*Problem*: Locate every line in the listing below that contains the word "height", and copy each of those lines.

*Data listing*:

★ ★ ★ ★ ★ ★ ★

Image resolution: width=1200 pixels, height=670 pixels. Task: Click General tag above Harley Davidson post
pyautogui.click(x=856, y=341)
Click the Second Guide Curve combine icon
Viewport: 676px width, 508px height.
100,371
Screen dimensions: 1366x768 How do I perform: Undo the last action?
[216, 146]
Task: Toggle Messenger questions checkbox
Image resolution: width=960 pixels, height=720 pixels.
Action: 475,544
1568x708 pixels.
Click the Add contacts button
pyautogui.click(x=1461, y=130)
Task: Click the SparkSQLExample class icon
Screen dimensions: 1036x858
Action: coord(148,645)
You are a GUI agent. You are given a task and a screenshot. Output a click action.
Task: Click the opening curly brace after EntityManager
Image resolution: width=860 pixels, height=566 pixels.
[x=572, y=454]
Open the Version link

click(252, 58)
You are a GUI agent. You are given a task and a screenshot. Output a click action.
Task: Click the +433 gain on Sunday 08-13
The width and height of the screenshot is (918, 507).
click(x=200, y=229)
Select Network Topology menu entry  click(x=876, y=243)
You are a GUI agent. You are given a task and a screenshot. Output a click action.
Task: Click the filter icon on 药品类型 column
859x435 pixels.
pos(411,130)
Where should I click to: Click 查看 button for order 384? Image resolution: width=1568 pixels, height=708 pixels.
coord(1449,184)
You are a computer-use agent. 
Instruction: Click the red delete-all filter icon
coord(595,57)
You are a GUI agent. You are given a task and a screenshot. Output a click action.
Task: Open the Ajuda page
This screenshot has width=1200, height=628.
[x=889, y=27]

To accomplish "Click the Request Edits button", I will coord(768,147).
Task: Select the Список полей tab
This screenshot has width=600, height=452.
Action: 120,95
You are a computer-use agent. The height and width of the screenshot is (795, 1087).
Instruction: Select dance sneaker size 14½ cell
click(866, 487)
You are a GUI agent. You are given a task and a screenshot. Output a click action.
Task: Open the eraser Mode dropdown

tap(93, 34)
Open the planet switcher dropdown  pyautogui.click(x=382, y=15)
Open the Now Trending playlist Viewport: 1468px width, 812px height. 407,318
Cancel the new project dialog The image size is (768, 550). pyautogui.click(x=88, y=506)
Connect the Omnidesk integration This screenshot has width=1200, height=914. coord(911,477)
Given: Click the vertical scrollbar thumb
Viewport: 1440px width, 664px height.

★ ★ ★ ★ ★ ★ ★

*Answer for the task*:
Image resolution: width=1200 pixels, height=670 pixels. Task: Click General tag above Harley Davidson post
Viewport: 676px width, 508px height.
Image resolution: width=960 pixels, height=720 pixels.
Image resolution: width=860 pixels, height=566 pixels.
The width and height of the screenshot is (918, 507).
Where should I click to: Click 查看 button for order 384? Image resolution: width=1568 pixels, height=708 pixels.
This screenshot has width=1200, height=628.
This screenshot has width=600, height=452.
You are a computer-use agent. The height and width of the screenshot is (795, 1087).
Open the Now Trending playlist Viewport: 1468px width, 812px height. 407,318
Connect the Omnidesk integration This screenshot has width=1200, height=914. coord(911,477)
Viewport: 1440px width, 664px height.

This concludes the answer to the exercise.